Tout au long de leur vie, l’homme d’État Georges Clemenceau, dit le “Tigre”, et le peintre Claude Monet, chef de file des impressionnistes, furent liés par une indéfectible amitié, à l’origine du legs de la série des “Nymphéas” à l’État français. Un beau documentaire sur l’art, la politique et l’aube chaotique du XXe siècle.

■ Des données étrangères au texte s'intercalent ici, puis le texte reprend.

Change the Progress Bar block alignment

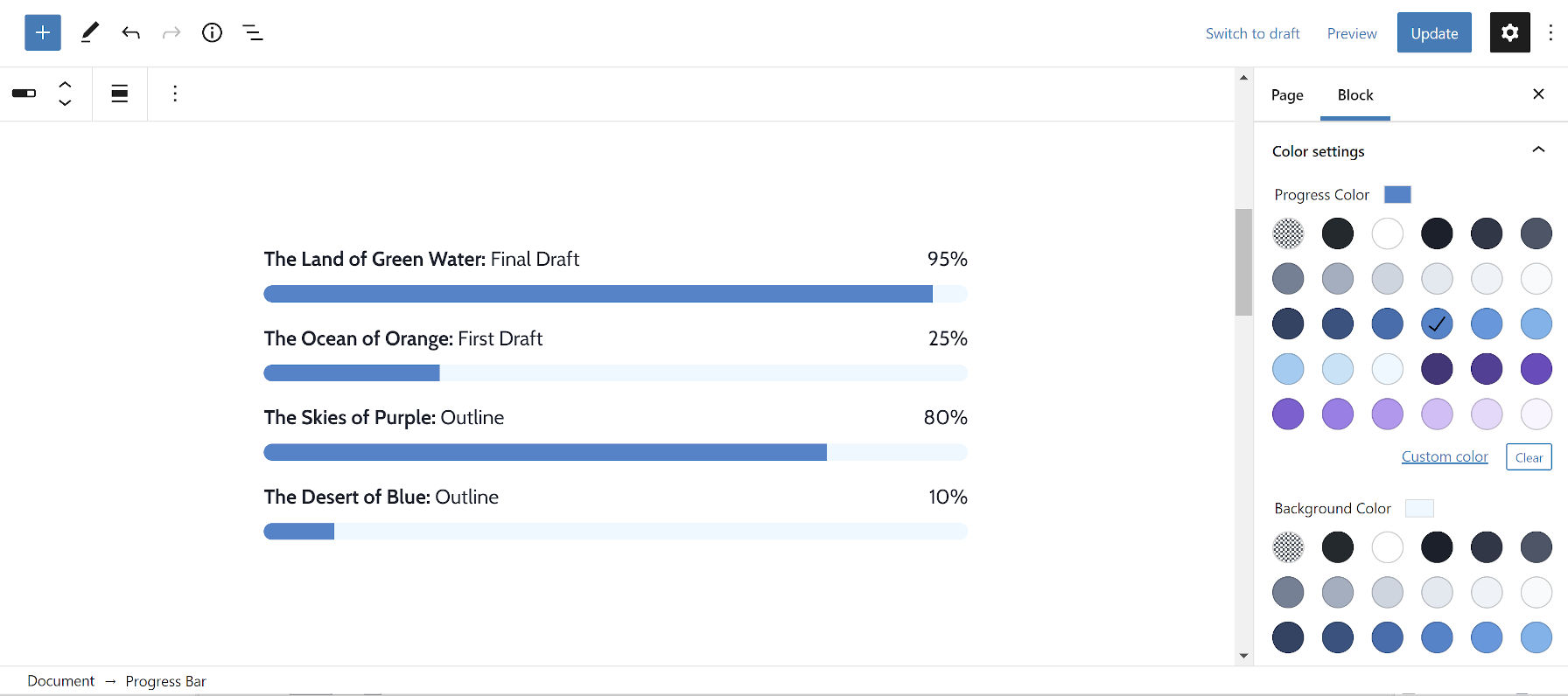pos(120,94)
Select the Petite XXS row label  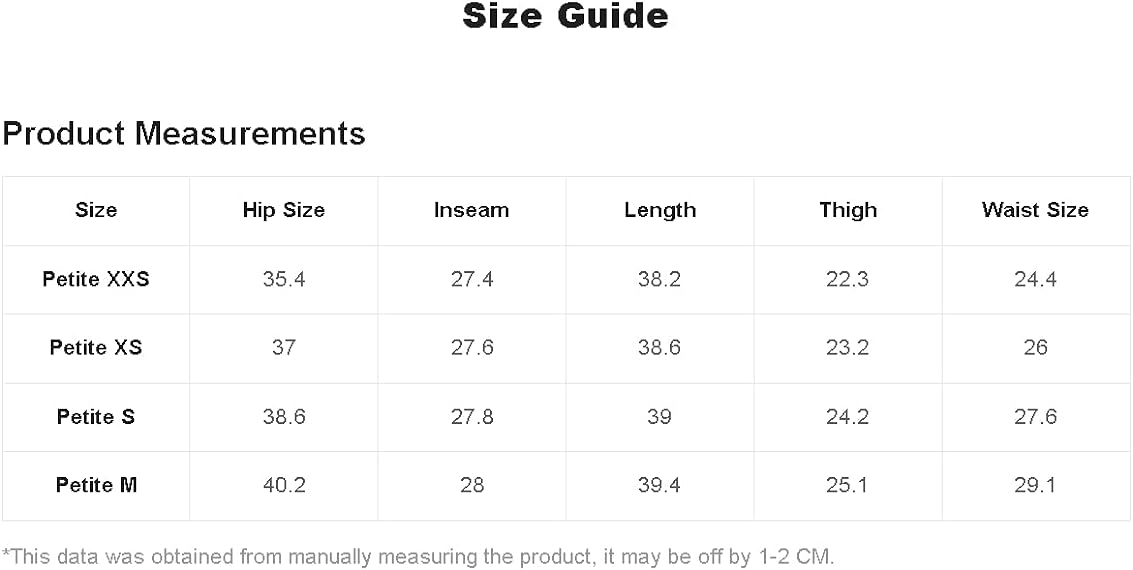[96, 279]
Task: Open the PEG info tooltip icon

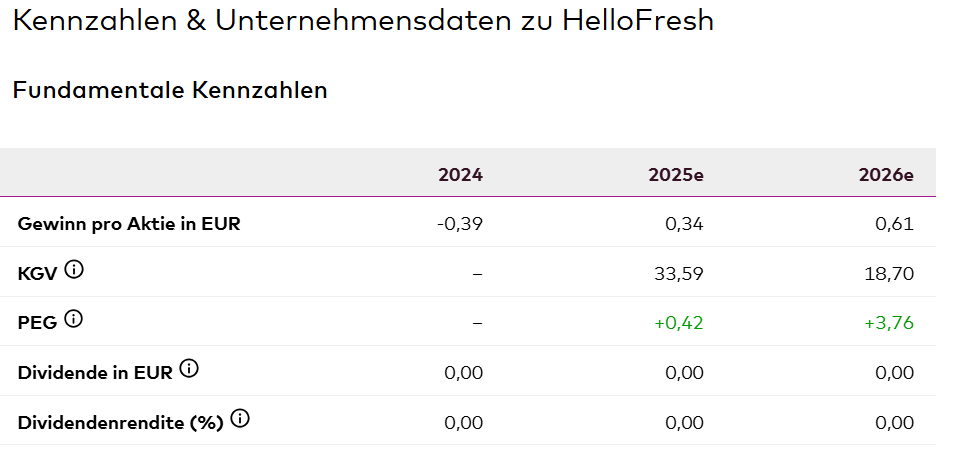Action: pos(73,319)
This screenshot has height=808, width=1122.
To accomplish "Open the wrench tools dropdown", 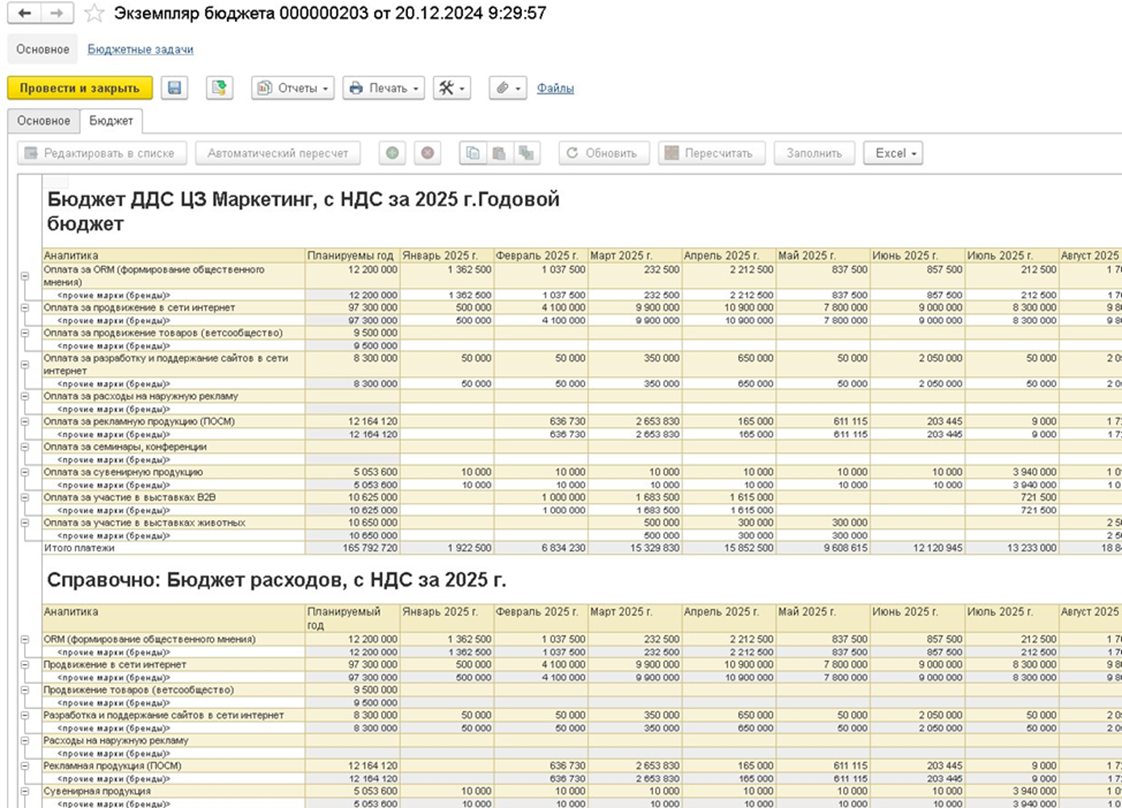I will [x=452, y=88].
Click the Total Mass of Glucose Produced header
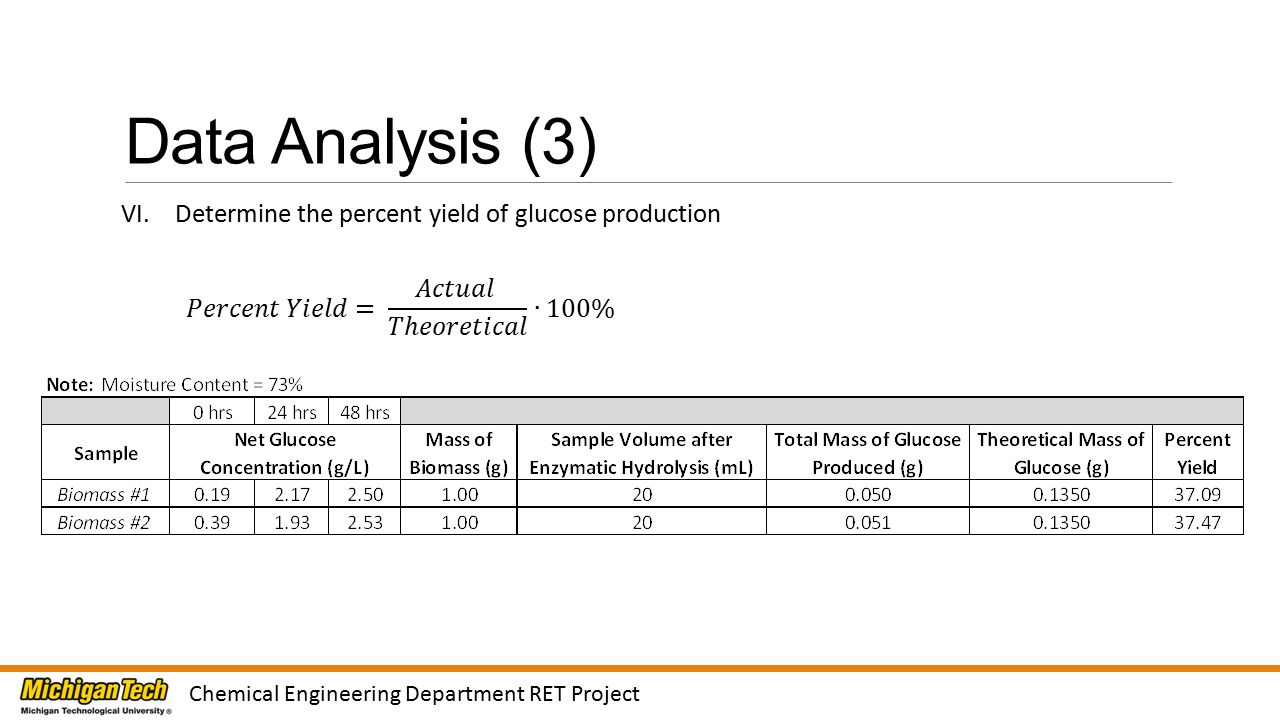This screenshot has width=1280, height=720. pos(867,453)
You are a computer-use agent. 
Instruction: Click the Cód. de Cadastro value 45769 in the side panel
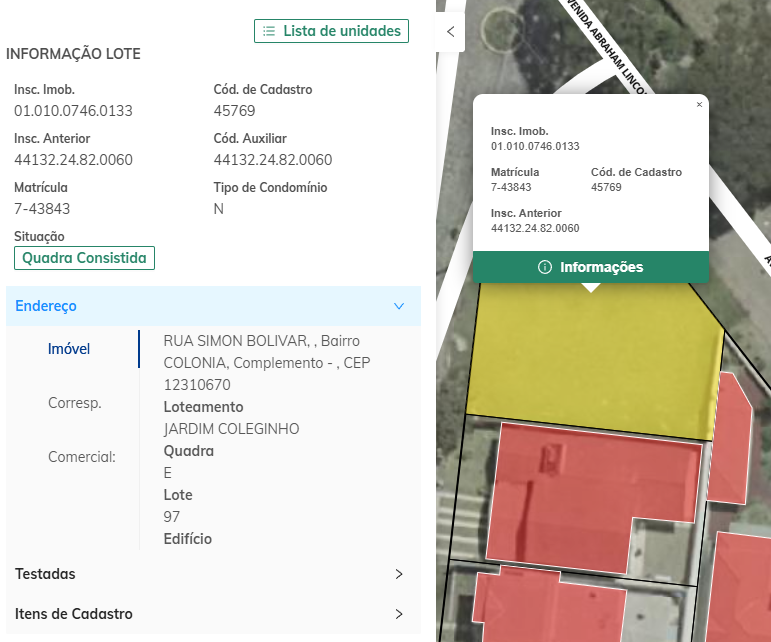(x=234, y=111)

Clemenceau dans le jardin de Monet
Leur rencontre remonte à leurs jeunes années, sous le Second Empire. Georges Clemenceau, le futur tribun, se destine alors à la médecine ; Claude Monet, le solitaire contemplatif, à la peinture. Le premier lutte pour une république sociale, le second œuvre à une rupture avec l’académisme artistique. Ils se reconnaissent, se perdent de vue puis se retrouvent pour ne plus se quitter, au crépuscule du XIXe siècle. Alors que Monet, installé à Giverny, veille sur son cher jardin – petite utopie dans la modernité pressée –, Clemenceau, entre sa vie politique à éclipses et son journal, La justice, s’extasie de la “révolution sans coup de fusil” que son ami est en train d’accomplir. Le moustachu à l’humour ravageur et le barbu à la poésie rêveuse partagent en outre une même passion pour l’art japonais et l’automobile. L’affaire Dreyfus, dans laquelle ils s’engagent, les rapproche davantage. Ils s’écrivent, bien et beaucoup. Mais les cieux diaphanes de Monet s’obscurcissent dans le chaos de la Grande Guerre, qui verra le “Tigre” consacré en 1918 “Père la victoire”. Pour célébrer la paix retrouvée, le peintre veut offrir à la France et à son vieux complice, désormais président du Conseil, la série de tableaux sur laquelle il travaille avec acharnement, Les nymphéas. Touché, l’homme d’État fera installer ces panneaux monumentaux dans un écrin conçu pour eux, le musée de l’Orangerie. Les larmes aux yeux, c’est lui qui l’inaugurera en 1927, sans son ami, disparu quelques mois plus tôt.
Géants
Au fil de leur tendre et drolatique correspondance et de précieuses archives, dont les seules images filmées (par Sacha Guitry) de Monet, ce documentaire retrace avec élégance le destin parallèle et la profonde amitié de ces deux géants. Au-delà du chef-d’œuvre de l’art moderne qu’ils ont légué ensemble au public, leurs quêtes respectives, artistique et politique, auront marqué le siècle précédent.